Exercise prompt:
Reproduce the material below word for word, leaving out the pictures.
[Start Raw records]
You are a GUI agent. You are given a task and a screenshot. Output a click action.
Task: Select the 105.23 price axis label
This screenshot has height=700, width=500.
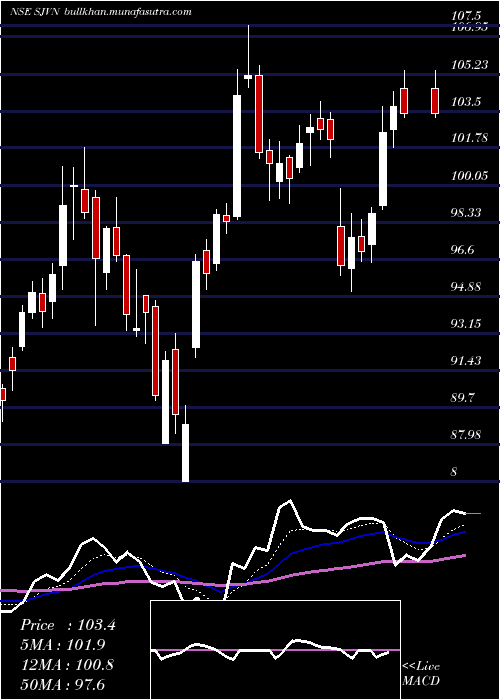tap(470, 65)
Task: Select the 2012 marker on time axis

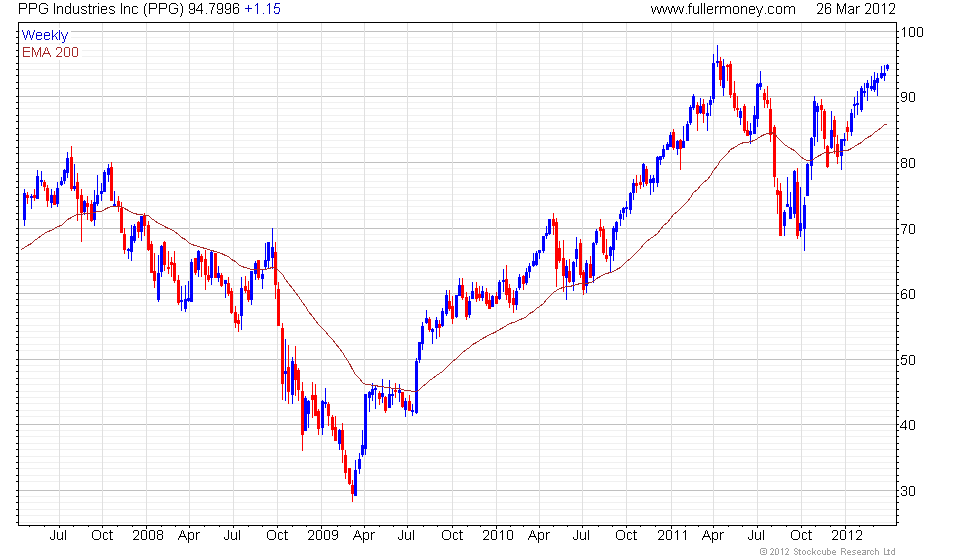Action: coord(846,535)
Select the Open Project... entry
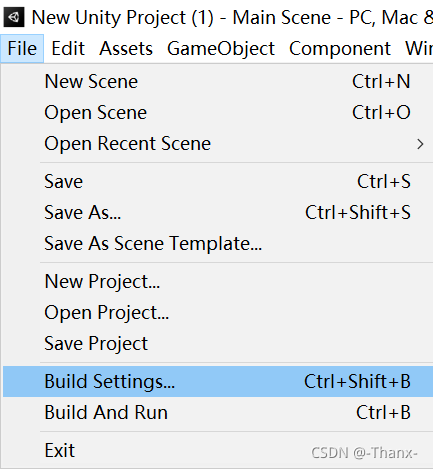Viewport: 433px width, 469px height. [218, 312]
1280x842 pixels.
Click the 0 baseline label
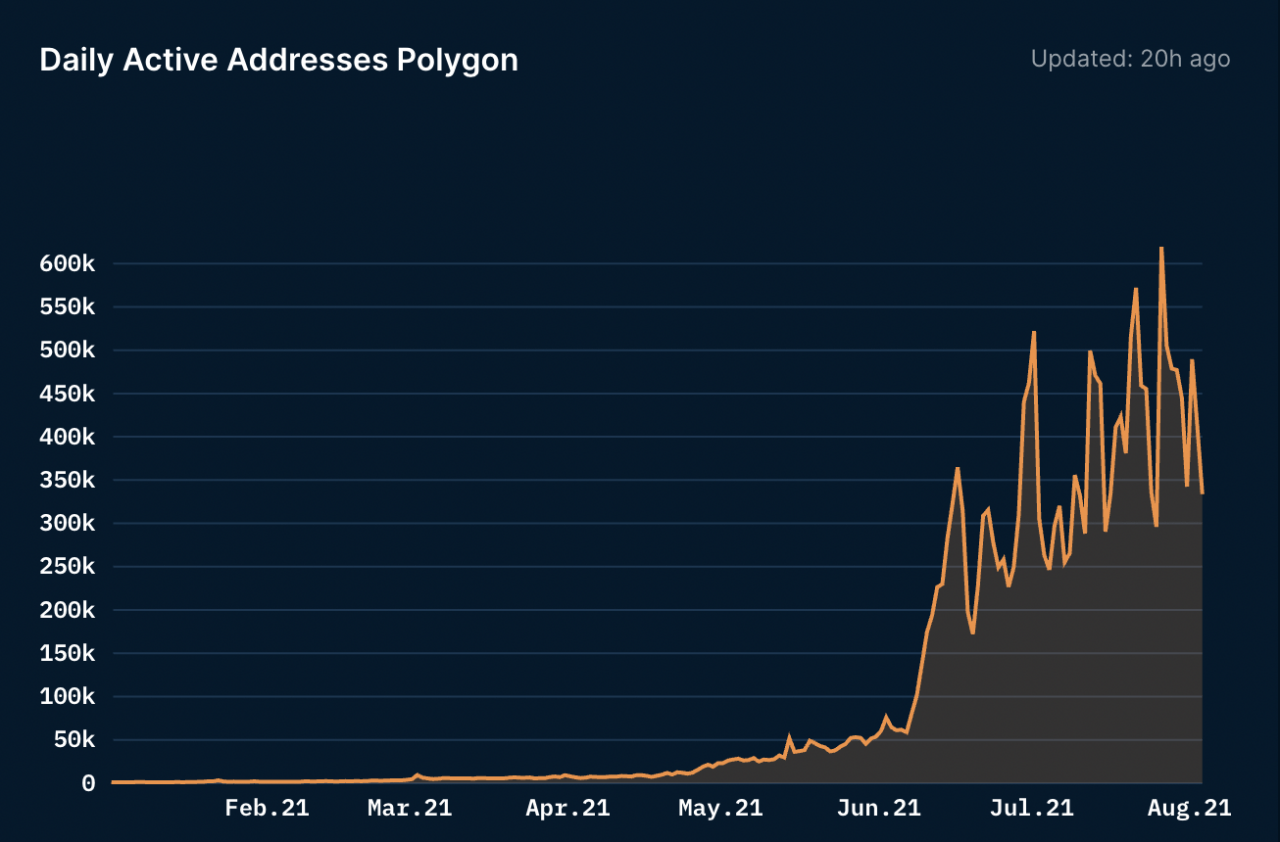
[End Raw records]
Output of the exercise:
You are a GUI agent. You are given a task and a screenshot. Output a click action.
Task: Select the 105.23 price axis label
This screenshot has height=700, width=500.
tap(470, 65)
Task: Select the 2012 marker on time axis

Action: coord(846,535)
Select the Open Project... entry
Viewport: 433px width, 469px height. [218, 312]
1280x842 pixels.
Click the 0 baseline label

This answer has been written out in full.